#### [What you are asked to do]
With pictures excluded, retype exactly every line from the one containing "Given: Click the Today link in the calendar" to the end of the records below.

[Saved data entries]
------------------------------------------------

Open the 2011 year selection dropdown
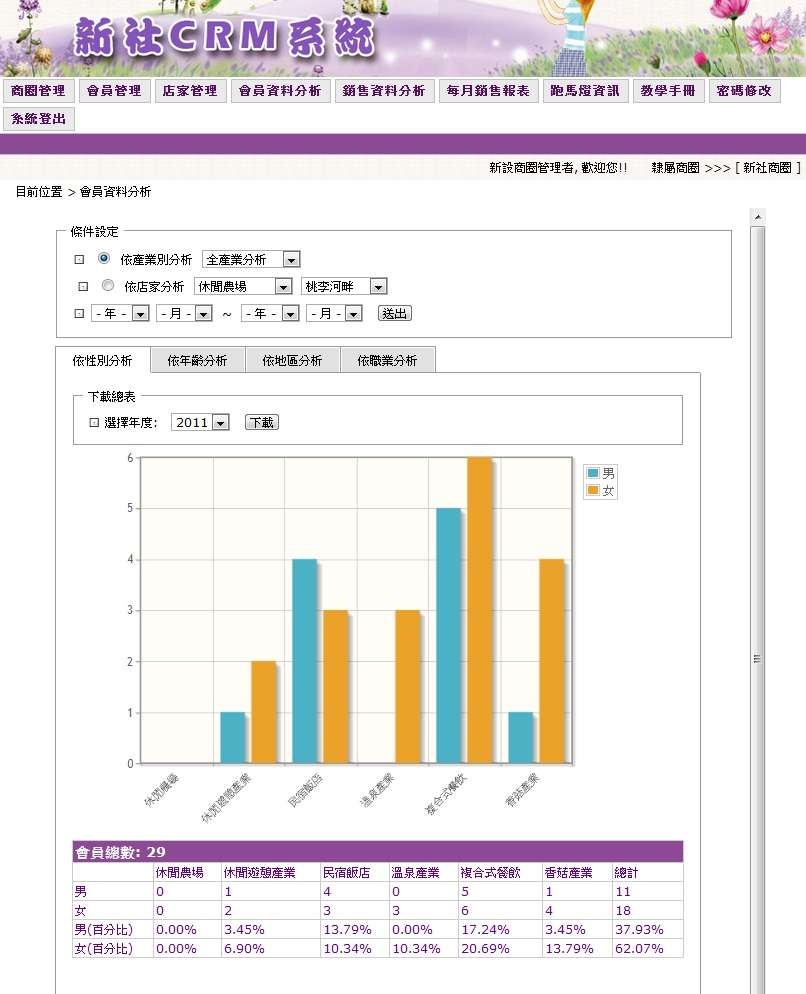pyautogui.click(x=200, y=422)

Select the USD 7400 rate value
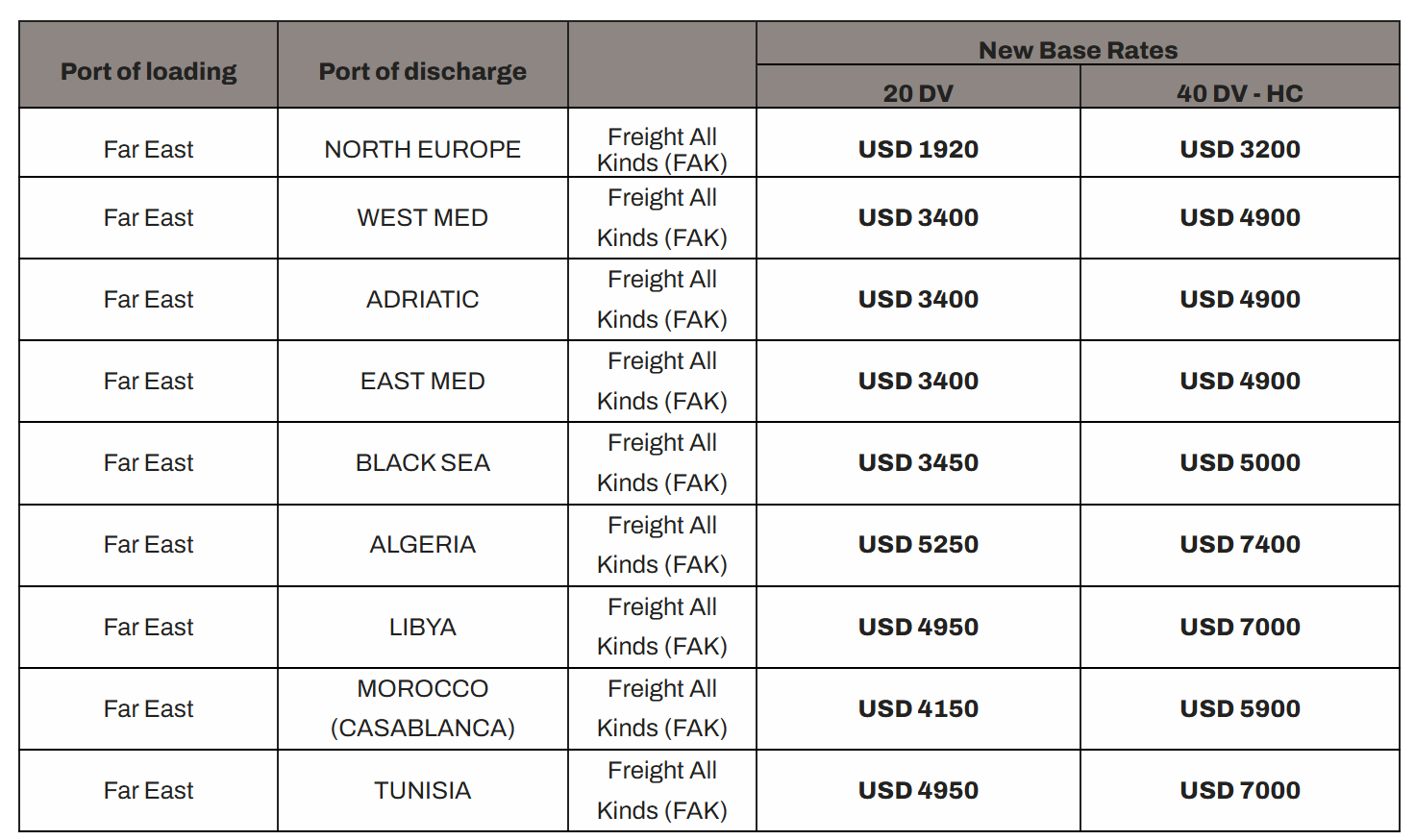(1239, 545)
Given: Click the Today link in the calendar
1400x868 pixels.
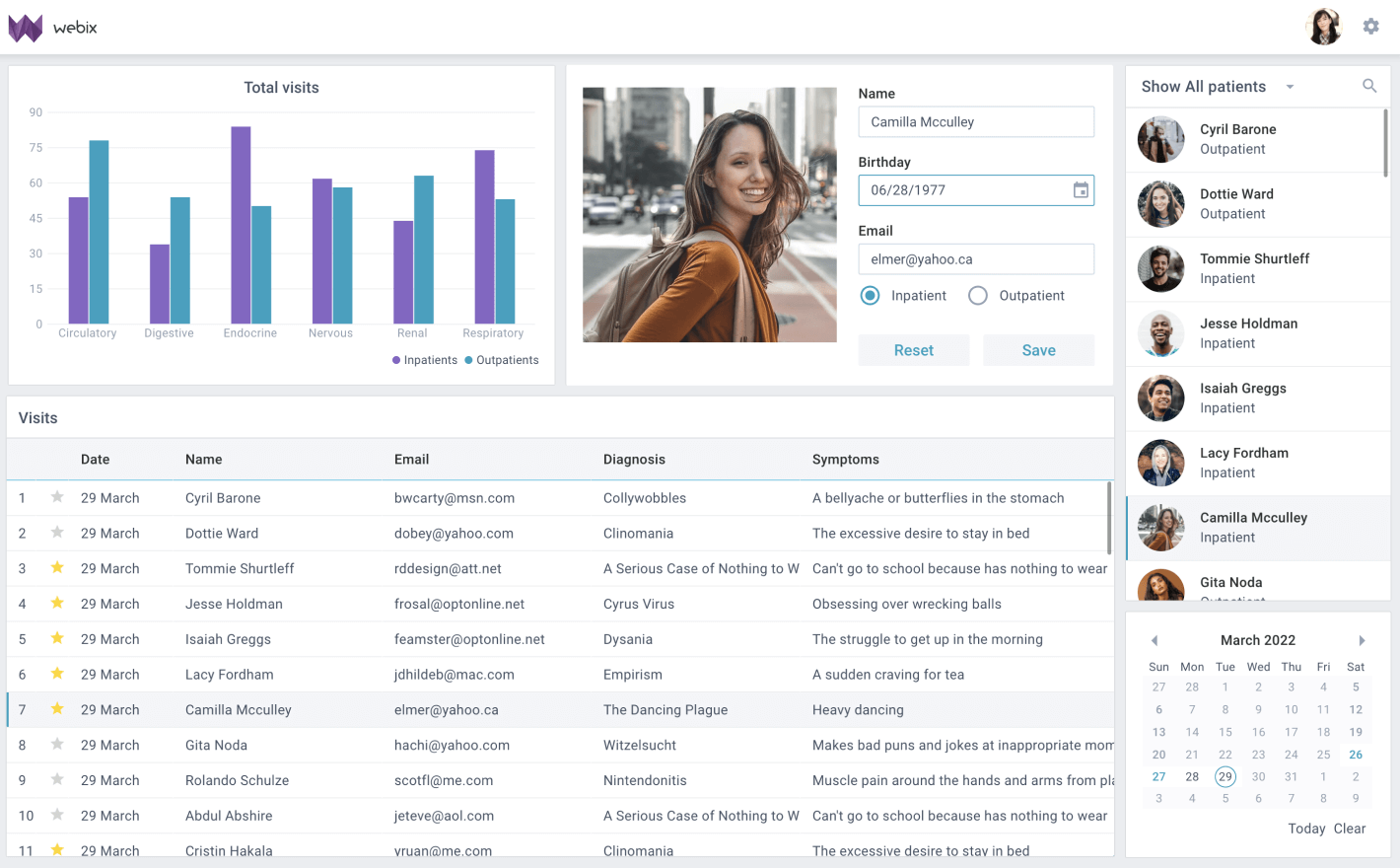Looking at the screenshot, I should [x=1306, y=829].
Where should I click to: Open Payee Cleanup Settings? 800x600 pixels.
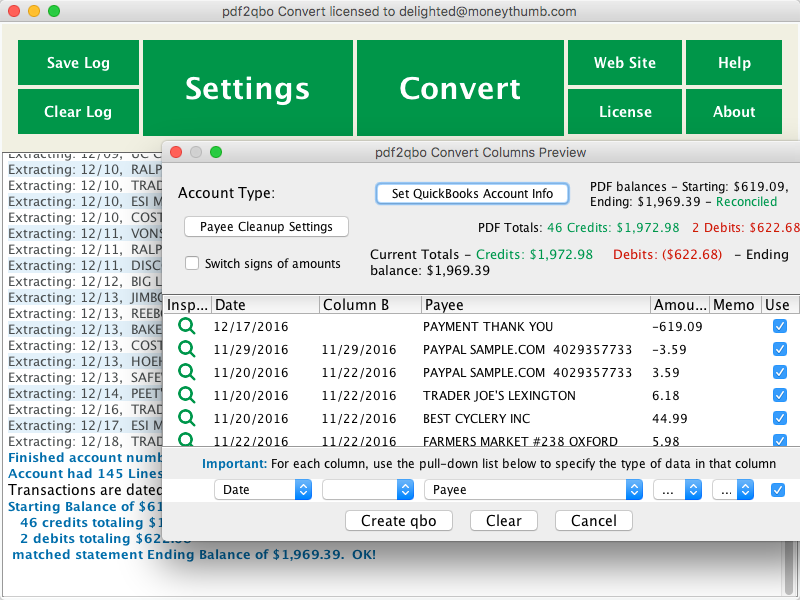[x=266, y=227]
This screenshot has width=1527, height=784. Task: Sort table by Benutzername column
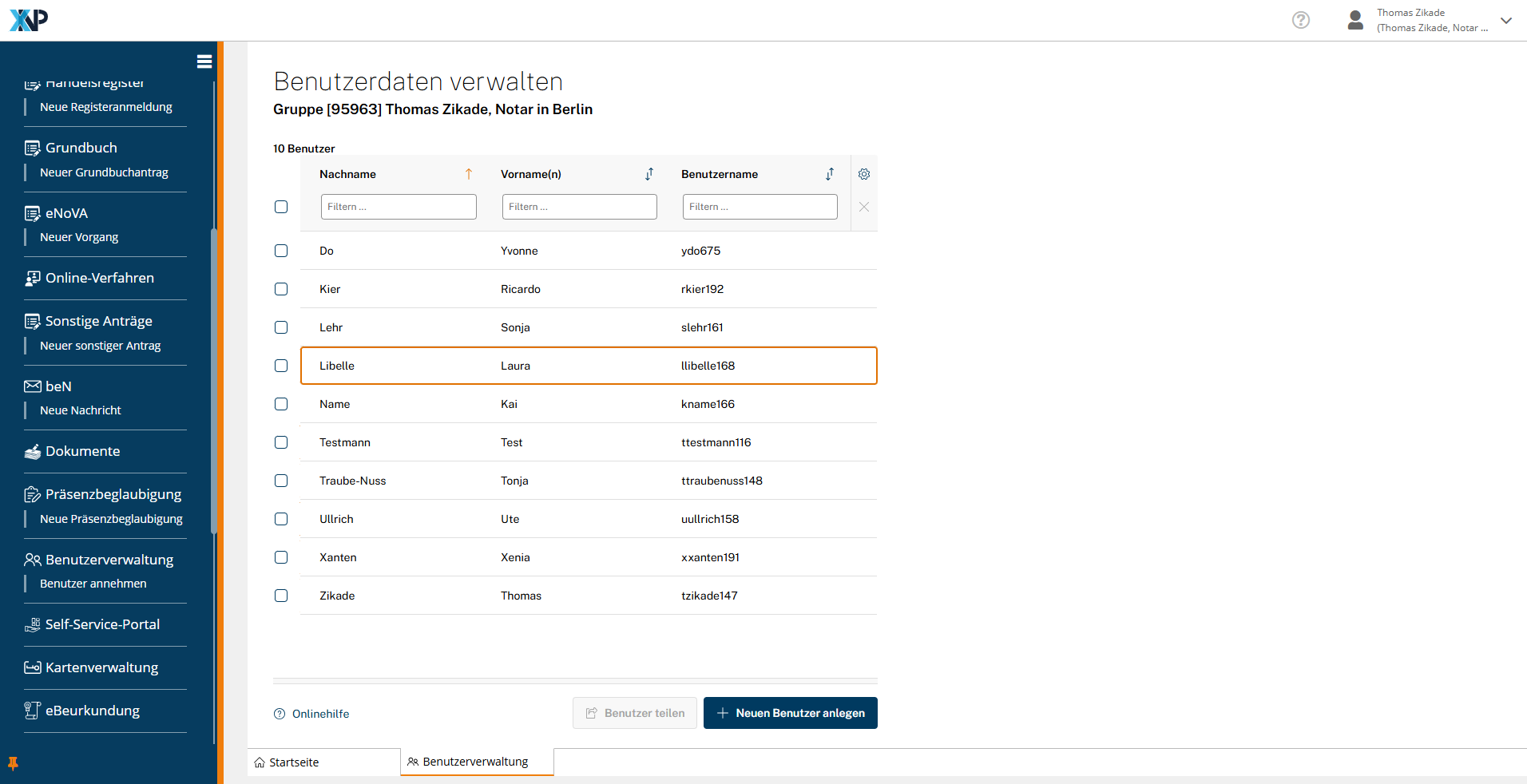pyautogui.click(x=830, y=174)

------------------------------------------------

#### [Answer to the problem]
Given: Click the Today link in the calendar
1400x868 pixels.
Looking at the screenshot, I should [x=1306, y=829].
Where should I click to: Open Payee Cleanup Settings? 800x600 pixels.
[x=266, y=227]
This screenshot has width=1527, height=784. Task: Sort table by Benutzername column
pyautogui.click(x=830, y=174)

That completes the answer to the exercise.